What needs to be done :: Please transcribe the data that follows exactly as given, leaving out every picture.

** Extracted material follows **

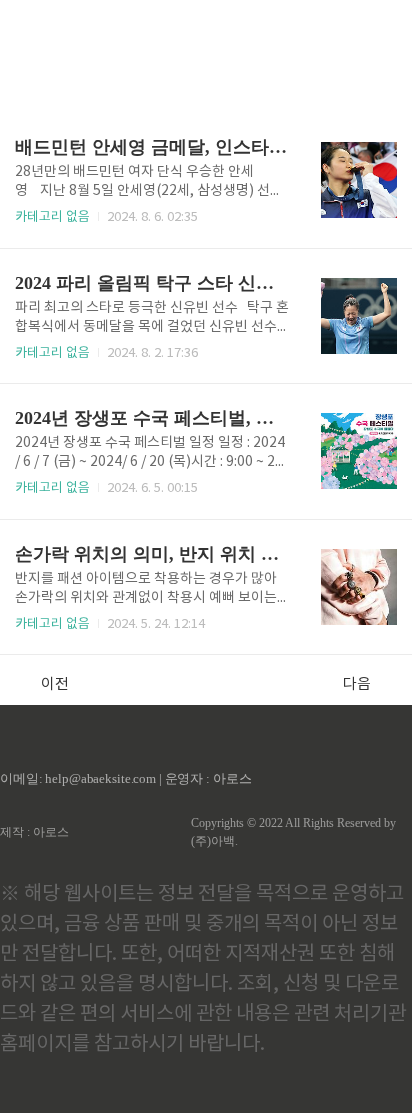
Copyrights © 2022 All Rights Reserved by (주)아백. (293, 832)
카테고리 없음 (52, 217)
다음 (357, 684)
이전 (55, 684)
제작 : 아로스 (34, 832)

** End of Extracted material **

Task response ::
Copyrights © 2022 All Rights Reserved by (주)아백. (293, 832)
카테고리 없음 (52, 217)
다음 (357, 684)
이전 (55, 684)
제작 : 아로스 (34, 832)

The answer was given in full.